Sesgo de confirmación: es la tendencia a averiguar o interpretar información que confirma preconcepciones.

Sesgo de autoservicio: es la tendencia a exigir más responsabilidad para los éxitos que por los fracasos. Se muestra también cuando tendemos a interpretar como provechosa para sus intenciones información ambigua.

Sesgo de falso consenso: es la tendencia de juzgar que las propias opiniones, creencias, valores y costumbres están más extendidos entre las otras personas que lo que realmente lo están.

Sesgo de memoria: el sesgo en la memoria puede trastornar el contenido de lo que recordamos.

Sesgo de representación: cuando asumimos que algo es más probable a partir de una premisa que, en realidad, no predice nada.

Un ejemplo de sesgo cognitivo: Bouba o Kiki

El efecto bouba/kiki es uno de los sesgos cognitivos más comúnmente conocidos.
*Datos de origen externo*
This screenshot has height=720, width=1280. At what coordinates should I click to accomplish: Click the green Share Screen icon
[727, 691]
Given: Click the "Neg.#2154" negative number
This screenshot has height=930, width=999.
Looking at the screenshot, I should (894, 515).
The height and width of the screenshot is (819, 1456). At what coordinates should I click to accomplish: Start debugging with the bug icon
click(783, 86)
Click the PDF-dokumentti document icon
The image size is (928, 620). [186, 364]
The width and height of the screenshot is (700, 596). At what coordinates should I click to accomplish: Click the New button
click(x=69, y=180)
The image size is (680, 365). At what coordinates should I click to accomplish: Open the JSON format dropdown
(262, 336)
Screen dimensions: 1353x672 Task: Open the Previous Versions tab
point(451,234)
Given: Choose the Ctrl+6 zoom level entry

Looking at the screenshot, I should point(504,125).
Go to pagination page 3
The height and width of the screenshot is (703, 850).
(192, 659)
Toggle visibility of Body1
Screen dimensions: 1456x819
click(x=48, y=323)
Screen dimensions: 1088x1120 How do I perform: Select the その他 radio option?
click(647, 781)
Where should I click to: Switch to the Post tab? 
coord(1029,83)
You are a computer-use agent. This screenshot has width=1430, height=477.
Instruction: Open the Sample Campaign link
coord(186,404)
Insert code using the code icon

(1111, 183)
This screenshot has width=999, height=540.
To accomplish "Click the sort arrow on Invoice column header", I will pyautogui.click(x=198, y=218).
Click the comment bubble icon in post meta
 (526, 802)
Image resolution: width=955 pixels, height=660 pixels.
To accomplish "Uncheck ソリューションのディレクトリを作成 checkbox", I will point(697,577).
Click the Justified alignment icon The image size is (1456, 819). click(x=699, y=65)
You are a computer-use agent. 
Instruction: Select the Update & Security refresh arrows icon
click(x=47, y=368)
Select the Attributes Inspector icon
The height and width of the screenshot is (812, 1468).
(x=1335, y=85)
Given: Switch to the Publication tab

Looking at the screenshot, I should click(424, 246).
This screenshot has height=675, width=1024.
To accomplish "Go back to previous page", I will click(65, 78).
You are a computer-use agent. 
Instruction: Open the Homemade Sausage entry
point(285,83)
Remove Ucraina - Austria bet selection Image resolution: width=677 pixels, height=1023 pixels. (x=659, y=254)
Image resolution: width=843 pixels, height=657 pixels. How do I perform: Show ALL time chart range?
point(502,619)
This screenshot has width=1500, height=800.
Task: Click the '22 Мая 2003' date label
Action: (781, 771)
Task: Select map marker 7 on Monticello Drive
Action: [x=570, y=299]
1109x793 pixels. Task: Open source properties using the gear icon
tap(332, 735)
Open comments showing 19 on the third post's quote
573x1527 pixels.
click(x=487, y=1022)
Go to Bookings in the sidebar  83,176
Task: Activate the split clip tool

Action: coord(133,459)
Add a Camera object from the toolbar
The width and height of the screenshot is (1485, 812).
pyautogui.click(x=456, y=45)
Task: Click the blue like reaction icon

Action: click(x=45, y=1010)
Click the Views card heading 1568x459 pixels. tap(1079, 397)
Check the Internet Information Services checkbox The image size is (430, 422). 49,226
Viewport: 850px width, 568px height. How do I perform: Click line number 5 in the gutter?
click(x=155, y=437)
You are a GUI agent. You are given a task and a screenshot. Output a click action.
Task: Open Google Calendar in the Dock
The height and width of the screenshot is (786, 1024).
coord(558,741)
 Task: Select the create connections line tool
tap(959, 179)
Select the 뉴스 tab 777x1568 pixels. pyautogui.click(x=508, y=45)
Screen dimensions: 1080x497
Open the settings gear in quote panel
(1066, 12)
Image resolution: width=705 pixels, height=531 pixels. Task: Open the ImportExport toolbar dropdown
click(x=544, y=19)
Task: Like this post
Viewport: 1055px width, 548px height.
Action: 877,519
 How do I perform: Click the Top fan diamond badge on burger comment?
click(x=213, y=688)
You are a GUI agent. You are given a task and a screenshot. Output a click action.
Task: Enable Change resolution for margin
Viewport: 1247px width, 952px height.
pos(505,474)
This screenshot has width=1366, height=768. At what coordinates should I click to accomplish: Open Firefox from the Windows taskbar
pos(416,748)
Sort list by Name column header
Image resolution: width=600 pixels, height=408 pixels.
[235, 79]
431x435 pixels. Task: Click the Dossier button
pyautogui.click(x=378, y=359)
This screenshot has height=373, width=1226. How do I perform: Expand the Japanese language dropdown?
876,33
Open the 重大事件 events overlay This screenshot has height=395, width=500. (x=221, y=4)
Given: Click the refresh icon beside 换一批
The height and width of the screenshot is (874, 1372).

Fue detectado en 1929 por el psicólogo estonio Wolfgang Köhler. En un experimento en Tenerife (España), el académico mostró formas parecidas a las de la Imagen 1 a varios participantes, y detectó una gran preferencia entre los sujetos, que vincularon la forma puntiaguda con el nombre “takete”, y la forma redondeada con el nombre “baluba”. En el año 2001, V. Ramachandran repitió el experimento usando los nombres “kiki” y “bouba”, y preguntaron a muchas personas cuál de las formas recibía el nombre de “bouba”, y cuál “kiki”. 

En este estudio, más del 95% de personas eligió la forma redonda como “bouba” y la puntiaguda como “kiki”. Eso supuso una base experimental para comprender que el cerebro humano extrae propiedades en abstracto de formas y sonidos. De hecho, una reciente investigación de Daphne Maurer mostró que incluso los niños de menos de tres años (que aún no son capaces de leer) ya reportan este efecto.

Explicaciones sobre el efecto Kiki/Bouba

Ramachandran y Hubbard interpretan el efecto kiki/bouba como una demostración de las implicaciones para la evolución del lenguaje humano, porque da pistas que apuntan que la denominación de ciertos objetos no es del todo arbitraria.

Llamar “bouba” a la forma redondeada podría sugerir que este sesgo nace de la forma en que pronunciamos la palabra, con la boca en una posición más redondeada para emitir el sonido, mientras que empleamos una pronunciación más tensa y angular del sonido “kiki”. También cabe resaltar que los sonidos de la letra “k” son más duros que los de la “b”. La presencia de este tipo de “mapas sinestésicos” apunta que este fenómeno puede constituir la base neurológica para el simbolismo auditivo, en el que los fonemas son mapeados y vinculados a ciertos objetos y eventos de una forma no arbitraria.

Las personas que sufren autismo, sin embargo, no muestran una preferencia tan acusada. Mientras que el conjunto de sujetos estudiados puntúa por encima del 90% en atribuir “bouba” a la forma redondeada y “kiki” a la forma angulada, el porcentaje cae hasta un 60% en personas con autismo.